EXERCISE PASSAGE

End-to-end throughput saturated at 28 k tx·s−1 on a 16-agent edge pool; P99 latency remained < 350 ms. Ledger commit time averaged 740 ms (RAFT), with orderer saturation visible beyond 2.3 k commits·min−1; queue-depth alarms and horizontal orderer scale prevented backlog. Storage growth with PQC signatures is estimated at +0.4 GB·month−1 for 1000 agents (Appendix A).

8. Discussion

The empirical results confirm the GI-CSM’s technical viability, but its true contribution lies in the architectural paradigm it represents. This section contextualizes these findings through a comparative analysis with existing approaches and explores the broader implications for the financial industry.

8.1. Comparative Analysis with State-of-the-Art

The GI-CSM introduces several qualitative advancements over existing security architectures, as summarized in Table 4.
  • Advancing CSMA from Static to Adaptive: Previous CSMA implementations are primarily static, enforcing policies based on predefined rules. The GI-CSM transforms this concept by creating a self-optimizing policy fabric. Its use of federated reinforcement learning allows the agent collective to continuously learn from the environment and autonomously adapt its policies in response to emerging threat patterns. This represents a qualitative leap from the manually curated, reactive posture of traditional CSMAs.
  • Solving the AI Latency-Interpretability Dilemma: The field of AI-driven fraud detection has long faced a trade-off between the accuracy of complex models and the speed required for real-time decisioning. The GI-CSM’s hybrid agent design—combining a deep, semantic LLM embedding with a fast GBDT classifier—offers a pragmatic and effective solution. As shown in Table 2, this architecture outperforms pure GBDT/LSTM models in accuracy while simultaneously achieving lower latency than centralized deep learning models, effectively resolving this dilemma.

GOAL OF THE EXERCISE
Write the next part of the GI-CSM discussion, picking up right after its last sentence.

[Records drawn from a dataset]
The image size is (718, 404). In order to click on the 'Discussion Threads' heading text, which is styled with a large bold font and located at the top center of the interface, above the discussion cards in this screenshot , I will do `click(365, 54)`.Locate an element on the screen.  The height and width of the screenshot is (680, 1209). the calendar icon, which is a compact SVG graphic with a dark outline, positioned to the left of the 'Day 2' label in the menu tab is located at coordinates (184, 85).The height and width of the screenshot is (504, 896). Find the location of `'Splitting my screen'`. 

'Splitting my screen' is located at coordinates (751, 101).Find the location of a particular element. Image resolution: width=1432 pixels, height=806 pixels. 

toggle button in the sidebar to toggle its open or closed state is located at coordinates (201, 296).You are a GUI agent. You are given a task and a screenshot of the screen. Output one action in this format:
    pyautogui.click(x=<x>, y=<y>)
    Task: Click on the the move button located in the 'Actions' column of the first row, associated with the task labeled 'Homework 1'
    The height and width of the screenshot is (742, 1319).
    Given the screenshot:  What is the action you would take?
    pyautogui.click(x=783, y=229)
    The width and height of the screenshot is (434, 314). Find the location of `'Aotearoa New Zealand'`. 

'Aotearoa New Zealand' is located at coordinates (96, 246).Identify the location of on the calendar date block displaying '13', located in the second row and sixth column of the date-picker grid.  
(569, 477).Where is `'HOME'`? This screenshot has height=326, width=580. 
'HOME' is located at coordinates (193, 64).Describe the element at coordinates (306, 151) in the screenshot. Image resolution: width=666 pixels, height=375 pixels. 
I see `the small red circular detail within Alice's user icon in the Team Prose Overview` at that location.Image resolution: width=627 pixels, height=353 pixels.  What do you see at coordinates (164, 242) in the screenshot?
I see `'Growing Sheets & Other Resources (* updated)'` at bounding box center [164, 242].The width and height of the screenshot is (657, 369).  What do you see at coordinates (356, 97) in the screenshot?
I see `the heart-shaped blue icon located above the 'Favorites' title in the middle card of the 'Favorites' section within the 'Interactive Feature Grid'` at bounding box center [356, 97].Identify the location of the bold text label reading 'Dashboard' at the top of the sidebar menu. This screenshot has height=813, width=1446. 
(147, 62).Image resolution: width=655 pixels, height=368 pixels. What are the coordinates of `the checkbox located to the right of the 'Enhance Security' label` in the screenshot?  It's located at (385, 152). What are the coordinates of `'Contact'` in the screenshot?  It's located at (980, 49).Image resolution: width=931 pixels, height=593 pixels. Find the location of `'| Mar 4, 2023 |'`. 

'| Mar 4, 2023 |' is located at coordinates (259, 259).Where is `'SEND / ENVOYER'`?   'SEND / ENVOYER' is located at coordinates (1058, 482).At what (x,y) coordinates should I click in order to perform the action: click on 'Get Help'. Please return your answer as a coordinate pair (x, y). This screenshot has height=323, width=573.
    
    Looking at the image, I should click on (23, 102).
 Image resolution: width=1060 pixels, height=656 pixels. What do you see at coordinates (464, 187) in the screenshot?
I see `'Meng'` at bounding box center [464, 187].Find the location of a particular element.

OUTPUT OF THE TASK
  • Active vs. Passive Provenance: The GI-CSM’s blockchain layer provides a fundamentally more robust form of auditability than prior systems. While approaches like MIT’s OpenCBDC passively archive static policies, the GI-CSM implements active, on-chain attestation of the model’s entire lifecycle. By immutably recording every model update, it creates a dynamic and cryptographically verifiable audit trail that is essential for establishing trust in an adaptive AI system.

8.2. Implications for Regulatory Compliance and Ethical AI

The architecture of the GI-CSM is intentionally designed to align with the evolving global regulatory landscape for AI and data privacy.
  • The XAI Explainer subsystem directly addresses the “right to explanation” stipulated in regulations like the EU’s GDPR Article 22, enabling financial institutions to provide clear reasons for automated decisions.
  • The federated learning approach, which keeps raw data decentralized, inherently supports compliance with data localization and cross-border transfer laws, such as Brazil’s LGPD and the India DPDP Act 2023.
  • The immutable, verifiable records provided by the blockchain trust layer are designed to meet the stringent documentation and transparency requirements that forthcoming regulations, like the EU AI Act, will impose on systems classified as “high-risk,” a category that includes AI-driven fraud detection.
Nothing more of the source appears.